==== Raw data ====

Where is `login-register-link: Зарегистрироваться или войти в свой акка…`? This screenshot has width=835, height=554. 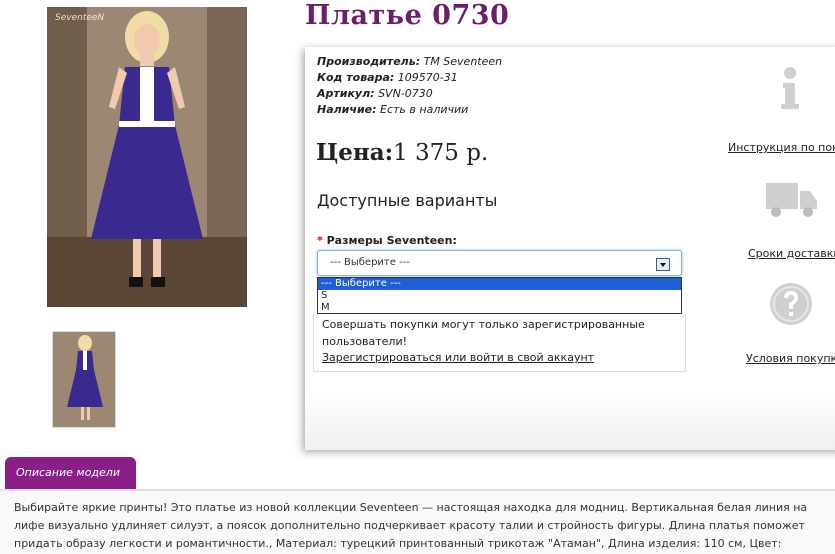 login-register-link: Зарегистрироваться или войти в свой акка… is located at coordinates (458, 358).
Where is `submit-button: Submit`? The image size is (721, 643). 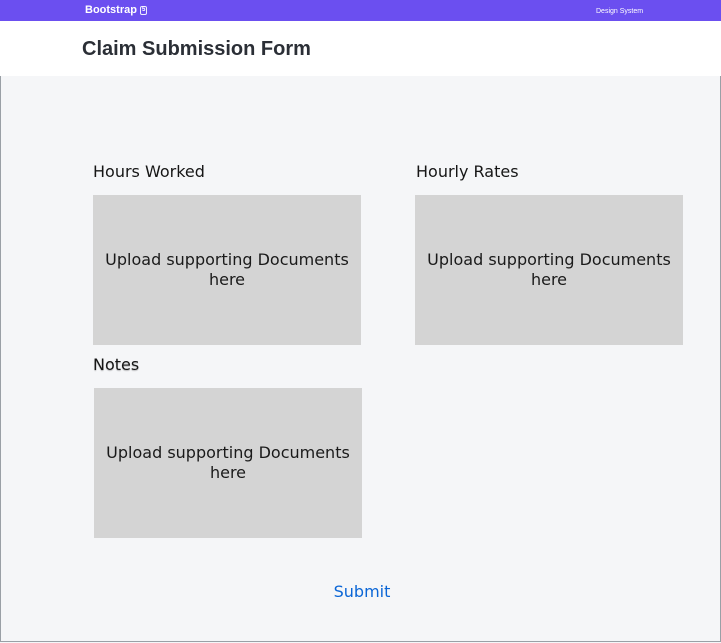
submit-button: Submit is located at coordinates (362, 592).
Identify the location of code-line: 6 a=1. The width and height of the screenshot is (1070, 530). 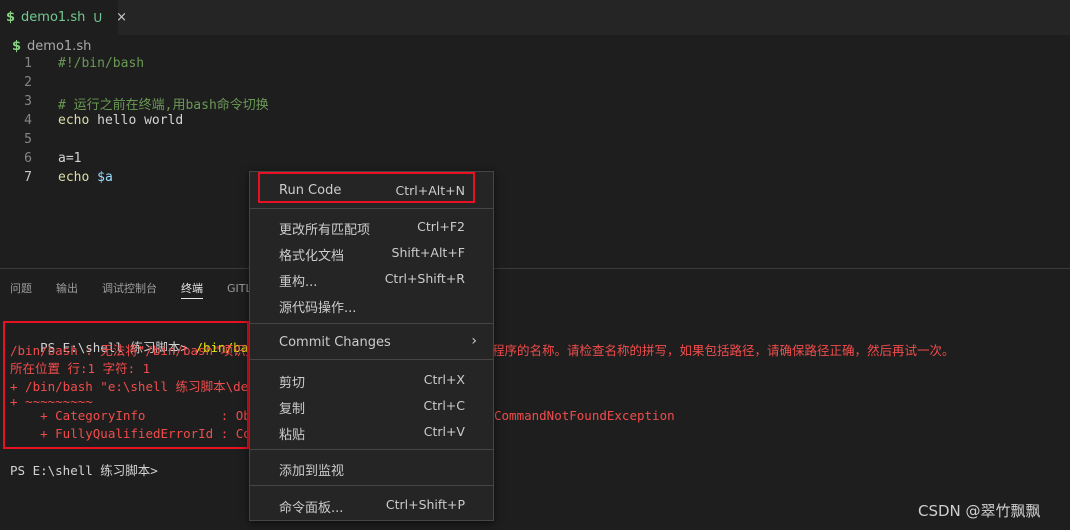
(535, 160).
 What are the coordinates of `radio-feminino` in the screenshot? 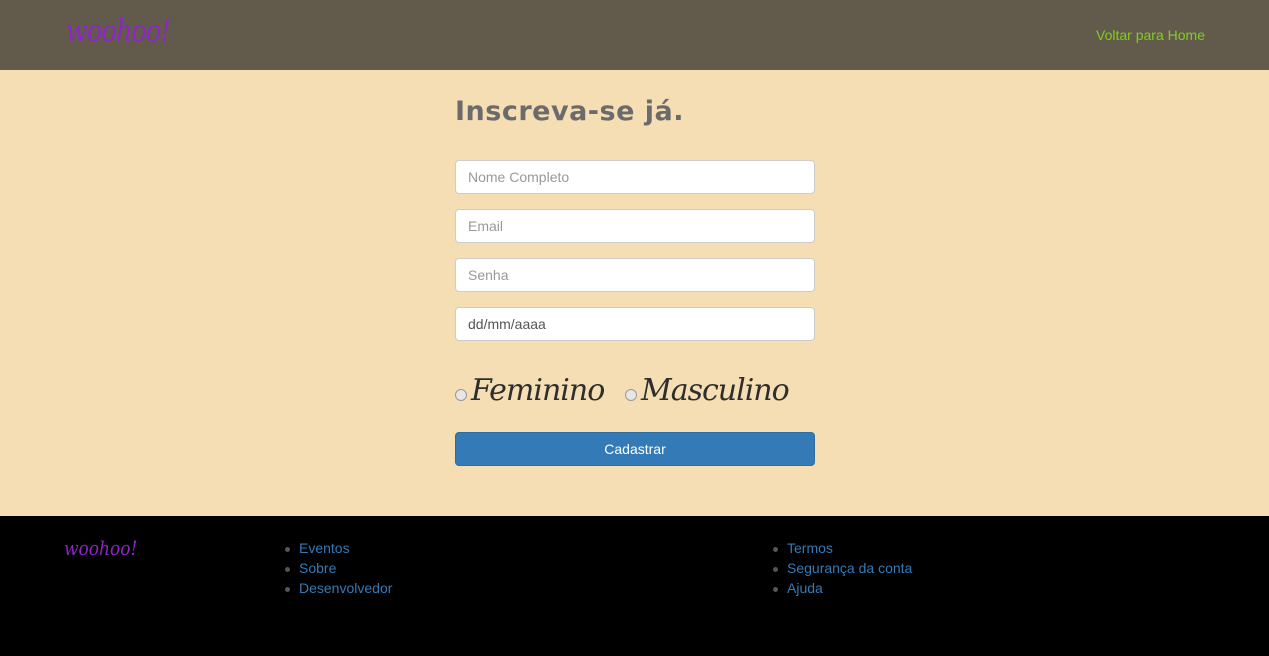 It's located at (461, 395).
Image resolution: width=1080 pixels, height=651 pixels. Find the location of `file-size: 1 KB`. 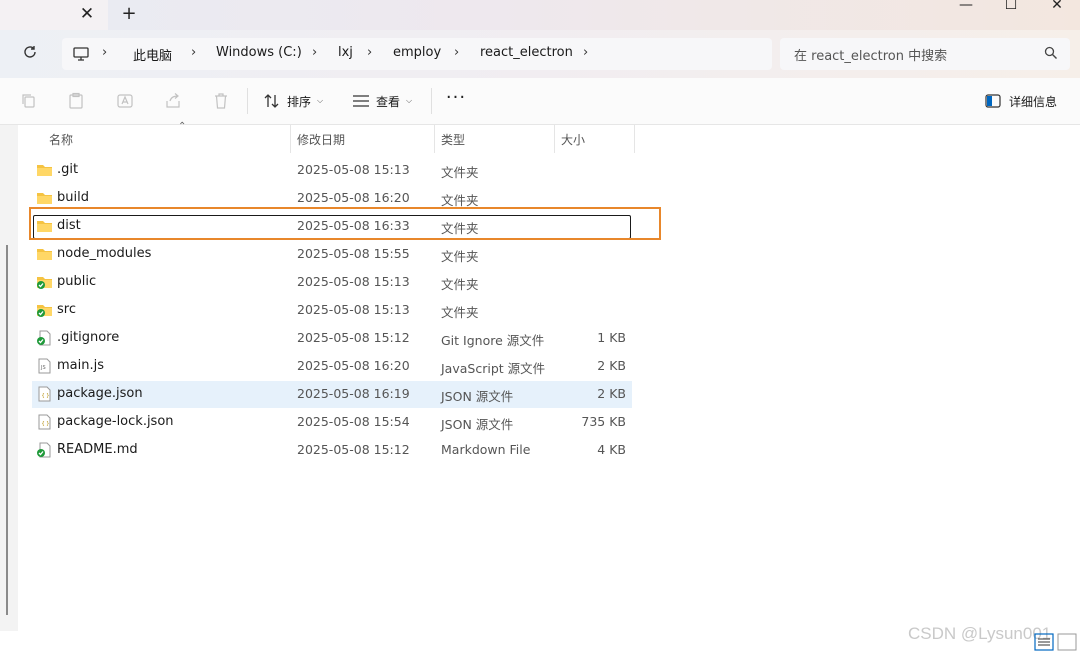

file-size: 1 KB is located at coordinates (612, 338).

====
==== Raw data ====

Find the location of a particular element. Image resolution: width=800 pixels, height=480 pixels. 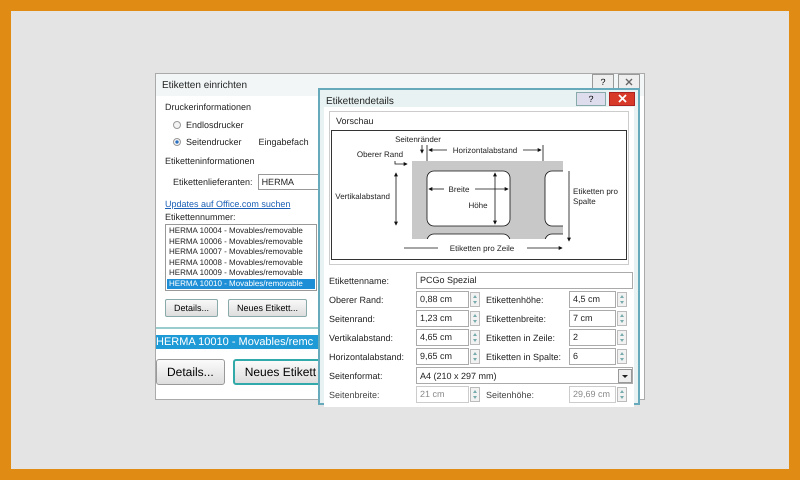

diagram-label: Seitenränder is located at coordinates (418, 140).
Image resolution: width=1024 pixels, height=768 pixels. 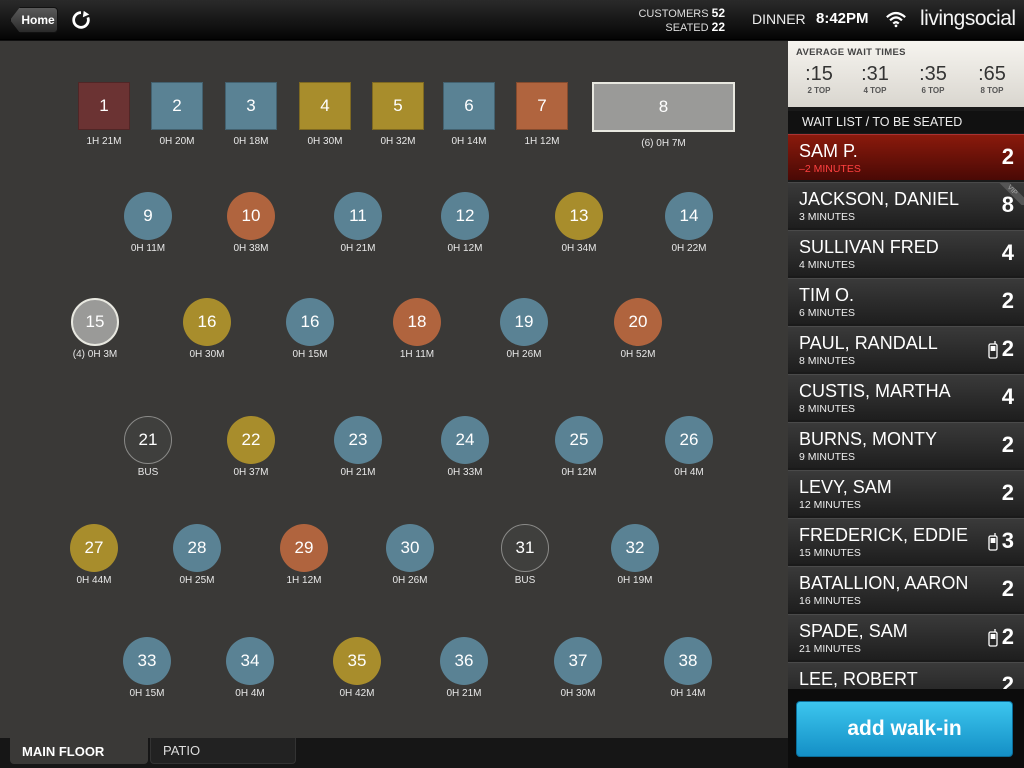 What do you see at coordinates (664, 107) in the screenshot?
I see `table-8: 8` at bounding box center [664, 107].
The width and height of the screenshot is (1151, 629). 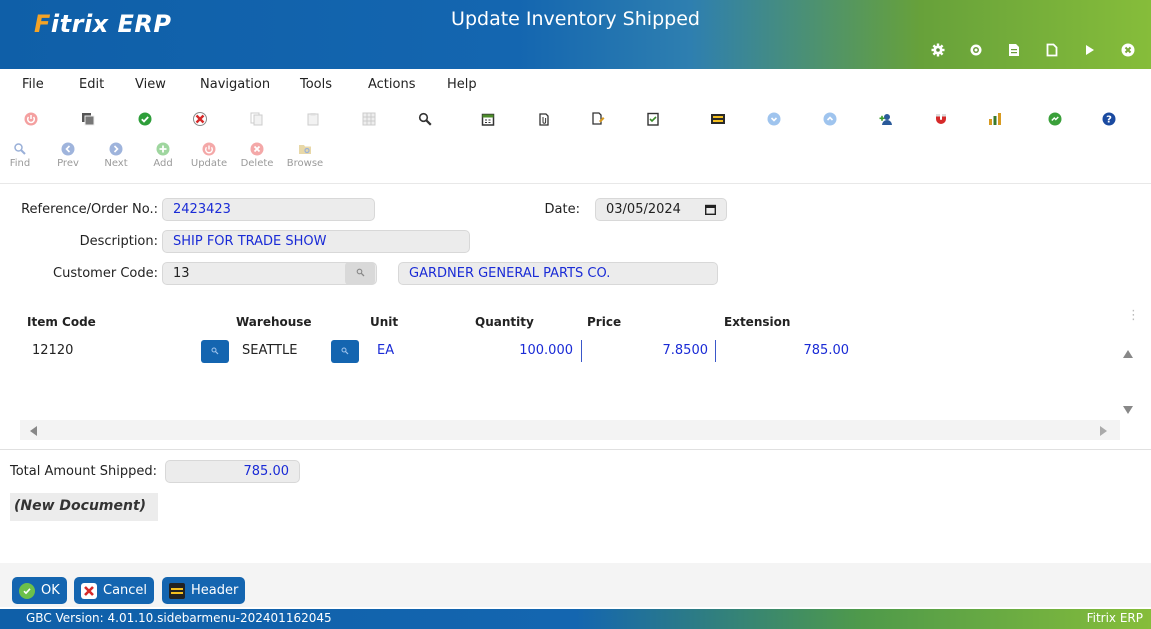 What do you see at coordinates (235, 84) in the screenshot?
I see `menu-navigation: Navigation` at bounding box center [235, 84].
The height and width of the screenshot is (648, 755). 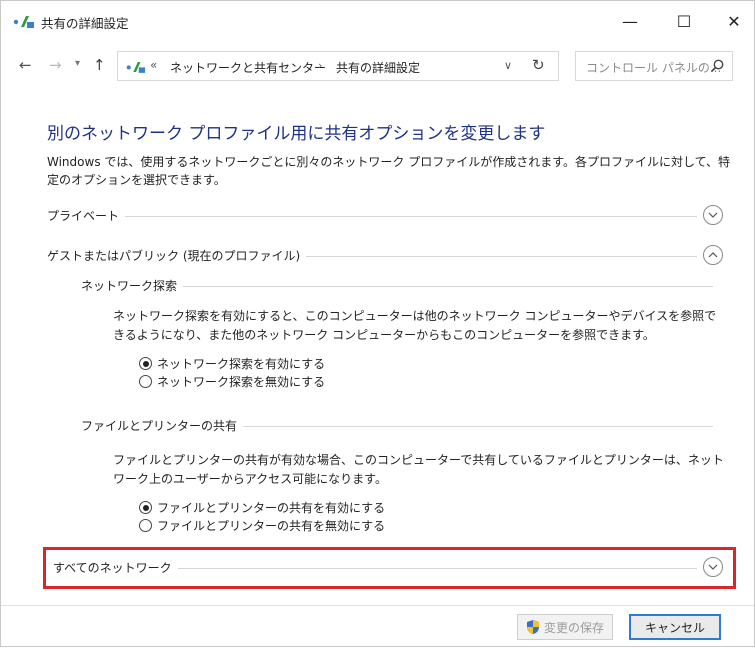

====
==== Raw data ====

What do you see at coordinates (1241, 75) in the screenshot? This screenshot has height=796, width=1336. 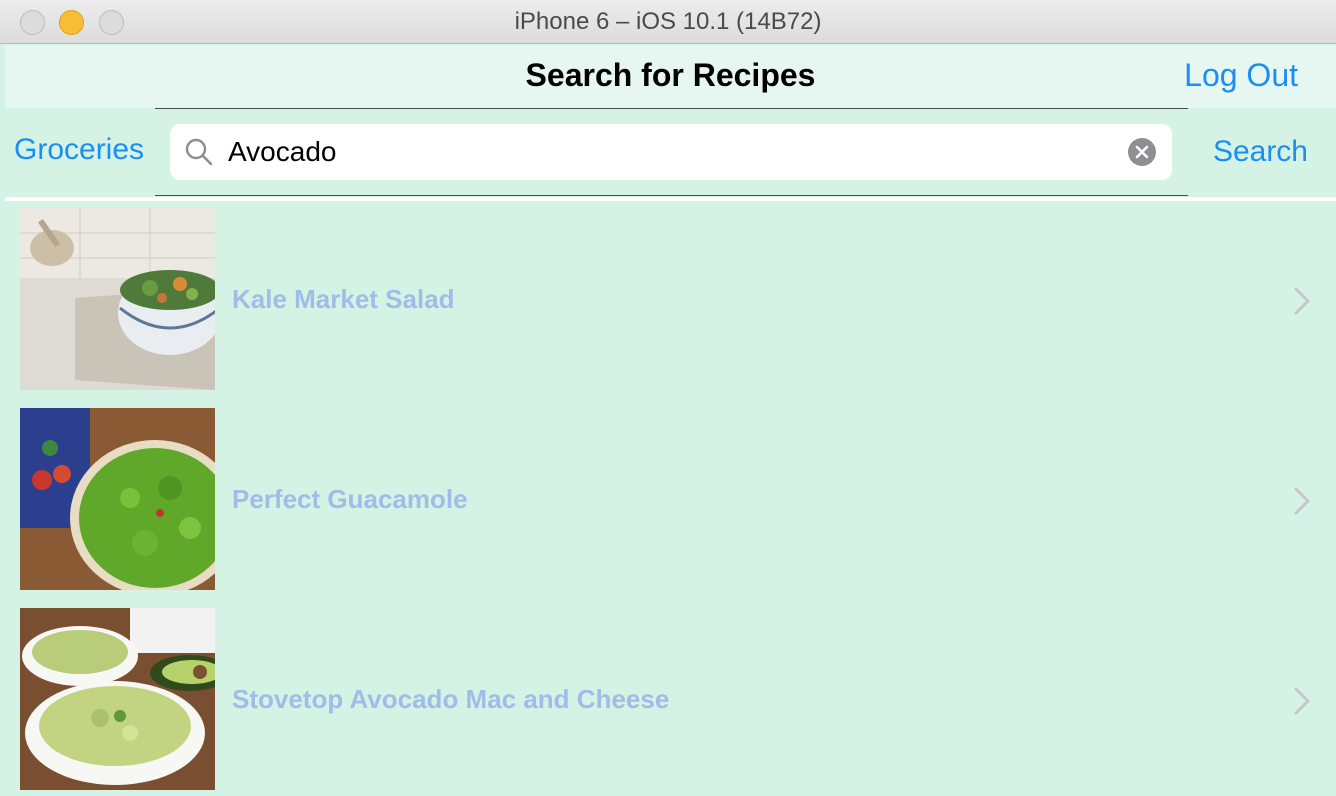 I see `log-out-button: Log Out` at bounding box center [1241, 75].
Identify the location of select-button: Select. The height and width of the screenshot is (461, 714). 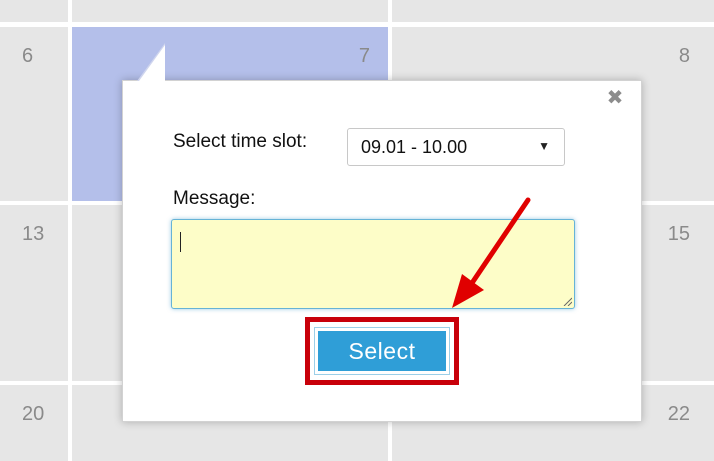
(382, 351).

====

* Task to complete: Arrange the data that opens with the line containing "Image resolution: width=1080" and closes with the line containing "file-size: 1 KB is" as a numbered list, leaving out blank lines and pictures.

* Finished exercise:
1. Image resolution: width=1080 pixels, height=651 pixels. Find the location of `file-size: 1 KB`. 
2. file-size: 1 KB is located at coordinates (612, 338).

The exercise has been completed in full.